Sometimes I wonder that our Constitution is not only broken, but we need a Donald Trump to show some authoritarian power in our country and bring back the rule of law.

At times like this you can't help imagining a Spaniard whispering in the governor's ear that that word doesn't mean what he thinks it means. But what does "authoritarian" mean, anyway? Part of the problem with the ideological anti-authoritarianism of the Obama Doctrine, which holds that authoritarianism is a major cause of instability around the world, is that the "authoritarian" label is applied to people who are perceived very differently depending on your point of view. Le Page might win the Idiot of the Year election, in a crowded and highly competitive field, if you believe that "authoritarian" is the diametric opposite of "rule of law." But for other people, possible including Donald Trump and Paul Le Page, "authoritarian" simply translates into "strong leader."To be more precise, since I doubt Trump actually uses the word, someone liberals might call "authoritarian," e.g. President Putin of Russia, appears to Trump as a strong leader who appears to have his country united. Of course, a person actually can argue for "authoritarian power," or even outright dictatorship, as a precondition to the re-establishment of rule of law. That was the position of those who supported dictatorship in Chile, for instance, after a communist government was overthrown by a coup d'etat, on the understanding that the dictator would restore the free market, from which civil society and rule of law would follow.
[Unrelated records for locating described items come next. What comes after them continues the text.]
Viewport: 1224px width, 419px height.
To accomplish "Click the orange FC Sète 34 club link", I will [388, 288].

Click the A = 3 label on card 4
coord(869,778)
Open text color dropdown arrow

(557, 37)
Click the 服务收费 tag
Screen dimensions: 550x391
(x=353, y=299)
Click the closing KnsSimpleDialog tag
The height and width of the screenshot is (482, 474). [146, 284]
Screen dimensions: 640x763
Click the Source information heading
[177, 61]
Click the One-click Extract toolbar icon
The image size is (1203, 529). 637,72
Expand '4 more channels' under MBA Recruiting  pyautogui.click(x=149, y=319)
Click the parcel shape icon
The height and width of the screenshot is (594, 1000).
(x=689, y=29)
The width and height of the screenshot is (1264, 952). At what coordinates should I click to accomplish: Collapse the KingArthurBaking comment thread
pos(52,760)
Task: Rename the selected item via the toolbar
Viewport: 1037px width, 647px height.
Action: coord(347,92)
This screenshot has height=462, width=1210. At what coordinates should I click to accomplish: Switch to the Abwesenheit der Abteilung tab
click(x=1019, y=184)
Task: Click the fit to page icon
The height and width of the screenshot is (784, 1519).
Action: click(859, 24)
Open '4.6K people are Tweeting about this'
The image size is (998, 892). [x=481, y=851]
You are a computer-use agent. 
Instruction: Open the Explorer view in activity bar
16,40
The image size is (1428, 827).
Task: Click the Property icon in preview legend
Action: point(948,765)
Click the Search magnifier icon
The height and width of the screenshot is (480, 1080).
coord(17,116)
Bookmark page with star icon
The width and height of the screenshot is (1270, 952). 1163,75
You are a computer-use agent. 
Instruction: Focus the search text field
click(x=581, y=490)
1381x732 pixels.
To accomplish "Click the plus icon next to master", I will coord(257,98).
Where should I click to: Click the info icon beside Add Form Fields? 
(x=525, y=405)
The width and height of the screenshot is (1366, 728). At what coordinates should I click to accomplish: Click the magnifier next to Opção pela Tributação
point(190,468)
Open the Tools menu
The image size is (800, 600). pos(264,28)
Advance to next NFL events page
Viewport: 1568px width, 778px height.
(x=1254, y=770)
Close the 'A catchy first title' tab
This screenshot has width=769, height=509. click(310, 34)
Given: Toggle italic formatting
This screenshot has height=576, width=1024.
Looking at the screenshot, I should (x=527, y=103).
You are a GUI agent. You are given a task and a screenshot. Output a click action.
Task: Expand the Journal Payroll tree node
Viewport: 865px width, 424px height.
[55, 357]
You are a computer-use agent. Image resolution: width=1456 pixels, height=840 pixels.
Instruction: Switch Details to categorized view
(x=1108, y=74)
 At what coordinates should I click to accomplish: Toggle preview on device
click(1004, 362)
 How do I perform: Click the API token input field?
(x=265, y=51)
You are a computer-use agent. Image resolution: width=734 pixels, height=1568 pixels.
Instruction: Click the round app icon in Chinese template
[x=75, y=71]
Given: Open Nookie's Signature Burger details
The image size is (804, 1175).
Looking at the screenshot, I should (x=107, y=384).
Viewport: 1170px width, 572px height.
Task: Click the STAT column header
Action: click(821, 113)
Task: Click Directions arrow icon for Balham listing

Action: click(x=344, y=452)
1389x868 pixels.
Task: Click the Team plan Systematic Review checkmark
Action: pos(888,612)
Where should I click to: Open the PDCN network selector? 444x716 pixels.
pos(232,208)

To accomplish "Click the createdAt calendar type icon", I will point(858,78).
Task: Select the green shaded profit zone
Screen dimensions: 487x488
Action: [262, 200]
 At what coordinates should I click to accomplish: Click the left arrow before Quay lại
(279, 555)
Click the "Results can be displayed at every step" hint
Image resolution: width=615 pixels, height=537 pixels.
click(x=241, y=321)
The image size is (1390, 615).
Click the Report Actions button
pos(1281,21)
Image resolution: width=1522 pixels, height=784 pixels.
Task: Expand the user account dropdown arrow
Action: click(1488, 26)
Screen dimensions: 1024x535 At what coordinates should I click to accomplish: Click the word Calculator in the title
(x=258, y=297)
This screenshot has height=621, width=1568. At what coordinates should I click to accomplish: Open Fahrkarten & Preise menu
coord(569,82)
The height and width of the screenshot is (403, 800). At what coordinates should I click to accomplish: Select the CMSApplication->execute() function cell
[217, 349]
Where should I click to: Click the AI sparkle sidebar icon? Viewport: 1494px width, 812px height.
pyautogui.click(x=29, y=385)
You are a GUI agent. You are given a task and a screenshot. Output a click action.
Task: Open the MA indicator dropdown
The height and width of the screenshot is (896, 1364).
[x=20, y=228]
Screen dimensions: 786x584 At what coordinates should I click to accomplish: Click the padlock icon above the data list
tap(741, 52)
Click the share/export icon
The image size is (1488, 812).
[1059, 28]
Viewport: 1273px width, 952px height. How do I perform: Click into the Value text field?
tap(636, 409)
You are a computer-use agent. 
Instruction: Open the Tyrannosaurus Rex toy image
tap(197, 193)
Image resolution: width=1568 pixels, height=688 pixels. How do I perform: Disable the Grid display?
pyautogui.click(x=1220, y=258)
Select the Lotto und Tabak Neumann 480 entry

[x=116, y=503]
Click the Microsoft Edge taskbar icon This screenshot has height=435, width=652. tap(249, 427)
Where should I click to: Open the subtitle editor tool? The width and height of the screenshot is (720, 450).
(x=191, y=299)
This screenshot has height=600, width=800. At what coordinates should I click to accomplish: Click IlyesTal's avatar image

I don't know whether Le Page's analysis or recommendations are that sophisticated, but I'm pretty sure, given how many Americans respond to the word "authoritarian," that the governor's endorsement was the last thing the normally praise-hungry Trump wanted to hear at a difficult point in his campaign. Of course, should Trump hear of this and retweet it or praise Le Page, he might take the Idiot title for himself.


hobbyfan said...

I'd rather that Dumb Donald the Crybaby was Idiot of the Year. He's whining that Sunday's debate was "rigged". Between him, LePage, and Creme Reince Priebus, there's enough morons ruining the Geezers on Parade well before November 8.

Anonymous said...

All debates are rigged, one way or another, because every media center that broadcasts debates has a stake in the election, since their profits will rise or dip depending on who ends up in office. They shouldn't even be called "debates" anymore, since most of the time is wasted with posturing, bloviating and, in general, saying a whole lot of nothing. They are riddled with questions designed to trip up the candidate, rather than give the audience a true picture of the candidate's qualifications to hold office. I don't see tRump as any more of a crybaby than any other candidate has been in recent history. Simply because you disagree with, or dislike a person is no reason to resort to grade-school name calling. There is nothing dumb about tRump and, for an idiot, he's managed to rise to the top of the American political scene. Which makes the American people even more idiotic than tRump.

Anonymous said...

He isn't exactly wrong. At the very least, it is evident that organized crime groups (street gangs, mafias, cartels, etc) use the Constitution as a protection of their "rights", making it more and more difficult to control, let alone decrease, crime. What this country really needs is to have the Constitution suspended for a time in order to eliminate the criminal element AND to make the people more appreciative of the freedom they are granted, rather than taking that freedom for granted.